(Collection entries)

>>

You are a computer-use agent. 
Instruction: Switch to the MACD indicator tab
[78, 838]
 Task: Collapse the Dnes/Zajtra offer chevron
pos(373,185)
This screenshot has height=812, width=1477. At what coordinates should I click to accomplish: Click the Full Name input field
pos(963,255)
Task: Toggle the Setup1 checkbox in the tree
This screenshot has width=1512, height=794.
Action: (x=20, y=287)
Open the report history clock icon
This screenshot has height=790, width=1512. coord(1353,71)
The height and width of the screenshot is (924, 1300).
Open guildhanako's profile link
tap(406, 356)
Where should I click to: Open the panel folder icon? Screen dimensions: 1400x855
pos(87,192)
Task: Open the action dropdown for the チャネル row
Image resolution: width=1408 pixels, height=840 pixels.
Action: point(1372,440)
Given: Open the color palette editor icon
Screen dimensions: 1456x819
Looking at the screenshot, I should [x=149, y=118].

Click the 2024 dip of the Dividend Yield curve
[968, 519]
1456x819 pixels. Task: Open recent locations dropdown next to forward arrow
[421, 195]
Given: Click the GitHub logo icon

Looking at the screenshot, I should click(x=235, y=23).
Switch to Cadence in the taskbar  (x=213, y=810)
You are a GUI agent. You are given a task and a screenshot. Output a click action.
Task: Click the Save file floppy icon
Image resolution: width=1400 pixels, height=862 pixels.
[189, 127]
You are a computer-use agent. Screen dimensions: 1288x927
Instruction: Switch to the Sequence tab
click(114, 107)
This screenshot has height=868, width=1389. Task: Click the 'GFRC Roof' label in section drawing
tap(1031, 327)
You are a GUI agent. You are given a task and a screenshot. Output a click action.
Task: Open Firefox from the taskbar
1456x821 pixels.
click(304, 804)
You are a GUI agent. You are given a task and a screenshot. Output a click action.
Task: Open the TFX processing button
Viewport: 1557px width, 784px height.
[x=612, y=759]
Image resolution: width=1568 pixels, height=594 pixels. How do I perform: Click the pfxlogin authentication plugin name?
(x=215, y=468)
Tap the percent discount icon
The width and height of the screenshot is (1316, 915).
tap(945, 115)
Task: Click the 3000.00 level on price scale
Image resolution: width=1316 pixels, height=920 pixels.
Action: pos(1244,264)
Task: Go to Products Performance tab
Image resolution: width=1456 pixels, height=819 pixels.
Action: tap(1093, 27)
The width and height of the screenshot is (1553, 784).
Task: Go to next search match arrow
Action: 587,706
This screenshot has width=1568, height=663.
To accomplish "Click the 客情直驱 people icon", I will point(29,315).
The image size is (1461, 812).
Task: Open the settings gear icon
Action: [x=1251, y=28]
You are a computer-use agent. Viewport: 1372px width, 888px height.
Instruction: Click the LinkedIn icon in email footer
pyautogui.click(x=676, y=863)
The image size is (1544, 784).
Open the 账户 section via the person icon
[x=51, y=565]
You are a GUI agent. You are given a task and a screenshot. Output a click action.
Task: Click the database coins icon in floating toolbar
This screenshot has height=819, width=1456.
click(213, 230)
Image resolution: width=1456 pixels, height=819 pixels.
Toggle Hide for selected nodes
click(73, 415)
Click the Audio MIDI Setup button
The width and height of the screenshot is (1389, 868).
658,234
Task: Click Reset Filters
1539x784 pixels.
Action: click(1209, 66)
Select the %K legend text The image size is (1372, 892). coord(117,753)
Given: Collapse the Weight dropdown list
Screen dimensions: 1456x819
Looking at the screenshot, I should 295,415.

<<

## Activity
The records shown above are to be copied exactly, every one of them.

## Solution for this task
You are a computer-use agent. 
Instruction: Switch to the MACD indicator tab
[78, 838]
 Task: Collapse the Dnes/Zajtra offer chevron
pos(373,185)
This screenshot has height=812, width=1477. At what coordinates should I click to accomplish: Click the Full Name input field
pos(963,255)
Task: Toggle the Setup1 checkbox in the tree
This screenshot has width=1512, height=794.
Action: (x=20, y=287)
Open the report history clock icon
This screenshot has height=790, width=1512. coord(1353,71)
The height and width of the screenshot is (924, 1300).
Open guildhanako's profile link
tap(406, 356)
Where should I click to: Open the panel folder icon? Screen dimensions: 1400x855
pos(87,192)
Task: Open the action dropdown for the チャネル row
Image resolution: width=1408 pixels, height=840 pixels.
Action: point(1372,440)
Given: Open the color palette editor icon
Screen dimensions: 1456x819
Looking at the screenshot, I should [x=149, y=118].

Click the 2024 dip of the Dividend Yield curve
[968, 519]
1456x819 pixels. Task: Open recent locations dropdown next to forward arrow
[421, 195]
Given: Click the GitHub logo icon

Looking at the screenshot, I should click(x=235, y=23).
Switch to Cadence in the taskbar  (x=213, y=810)
You are a GUI agent. You are given a task and a screenshot. Output a click action.
Task: Click the Save file floppy icon
Image resolution: width=1400 pixels, height=862 pixels.
[189, 127]
You are a computer-use agent. Screen dimensions: 1288x927
Instruction: Switch to the Sequence tab
click(114, 107)
This screenshot has height=868, width=1389. Task: Click the 'GFRC Roof' label in section drawing
tap(1031, 327)
You are a GUI agent. You are given a task and a screenshot. Output a click action.
Task: Open Firefox from the taskbar
1456x821 pixels.
click(304, 804)
You are a GUI agent. You are given a task and a screenshot. Output a click action.
Task: Open the TFX processing button
Viewport: 1557px width, 784px height.
[x=612, y=759]
Image resolution: width=1568 pixels, height=594 pixels. How do I perform: Click the pfxlogin authentication plugin name?
(x=215, y=468)
Tap the percent discount icon
The width and height of the screenshot is (1316, 915).
tap(945, 115)
Task: Click the 3000.00 level on price scale
Image resolution: width=1316 pixels, height=920 pixels.
Action: pos(1244,264)
Task: Go to Products Performance tab
Image resolution: width=1456 pixels, height=819 pixels.
Action: tap(1093, 27)
The width and height of the screenshot is (1553, 784).
Task: Go to next search match arrow
Action: 587,706
This screenshot has width=1568, height=663.
To accomplish "Click the 客情直驱 people icon", I will point(29,315).
The image size is (1461, 812).
Task: Open the settings gear icon
Action: [x=1251, y=28]
You are a computer-use agent. Viewport: 1372px width, 888px height.
Instruction: Click the LinkedIn icon in email footer
pyautogui.click(x=676, y=863)
The image size is (1544, 784).
Open the 账户 section via the person icon
[x=51, y=565]
You are a GUI agent. You are given a task and a screenshot. Output a click action.
Task: Click the database coins icon in floating toolbar
This screenshot has height=819, width=1456.
click(213, 230)
Image resolution: width=1456 pixels, height=819 pixels.
Toggle Hide for selected nodes
click(73, 415)
Click the Audio MIDI Setup button
The width and height of the screenshot is (1389, 868).
658,234
Task: Click Reset Filters
1539x784 pixels.
Action: click(1209, 66)
Select the %K legend text The image size is (1372, 892). coord(117,753)
Given: Collapse the Weight dropdown list
Screen dimensions: 1456x819
Looking at the screenshot, I should 295,415.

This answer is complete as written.